Substitute "dimensions" for "resolution" in the lines that begin with the one containing "Image resolution: width=737, height=1335." and end after the one containing "sitemap (615, 1274)", and reproduce only those lines with nothing else changed.

Records provided ▸
[Start]

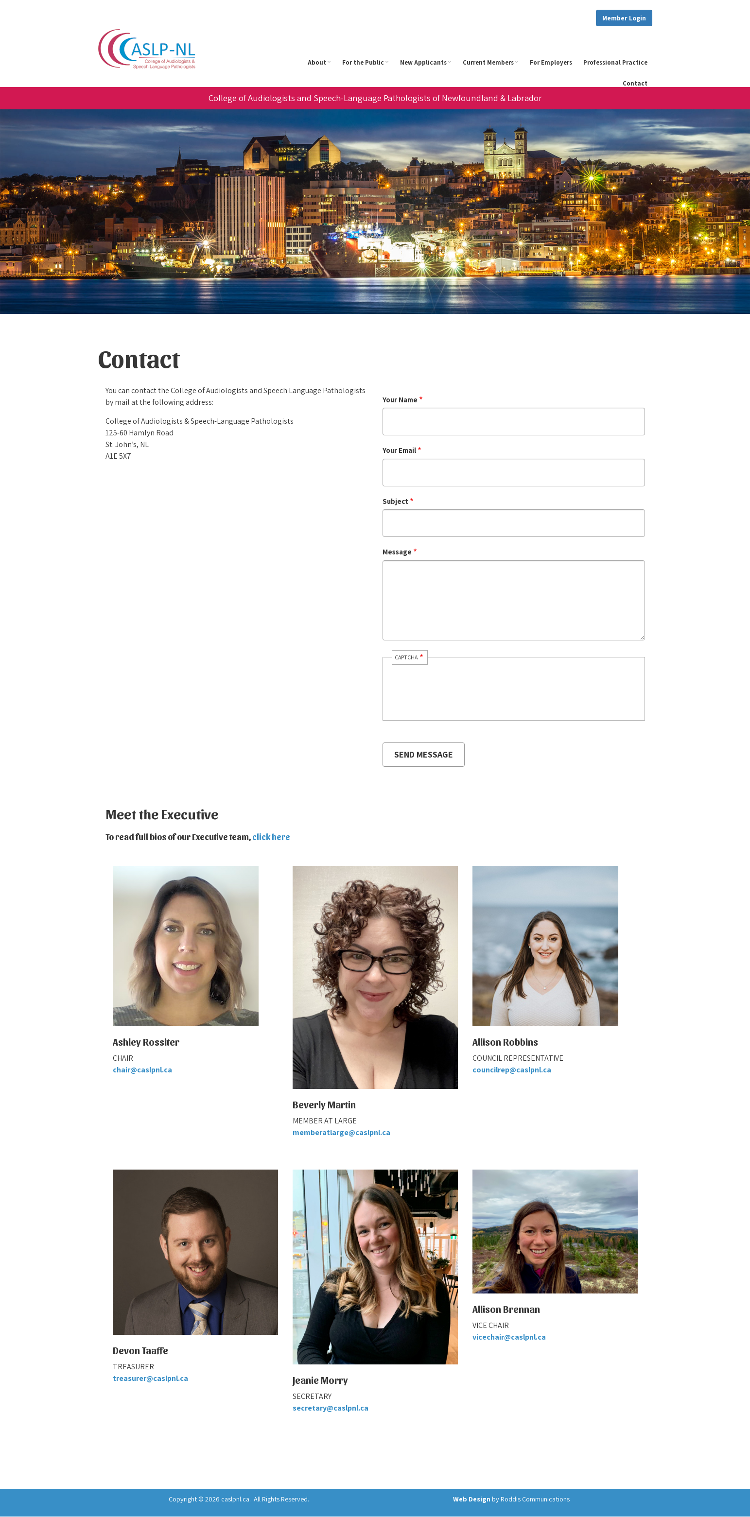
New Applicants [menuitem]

[End]
[Start]

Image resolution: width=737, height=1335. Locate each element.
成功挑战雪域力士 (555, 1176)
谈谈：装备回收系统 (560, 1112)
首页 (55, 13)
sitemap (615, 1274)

[End]

Result of the task ▸
Image dimensions: width=737, height=1335. Locate each element.
成功挑战雪域力士 (555, 1176)
谈谈：装备回收系统 (560, 1112)
首页 (55, 13)
sitemap (615, 1274)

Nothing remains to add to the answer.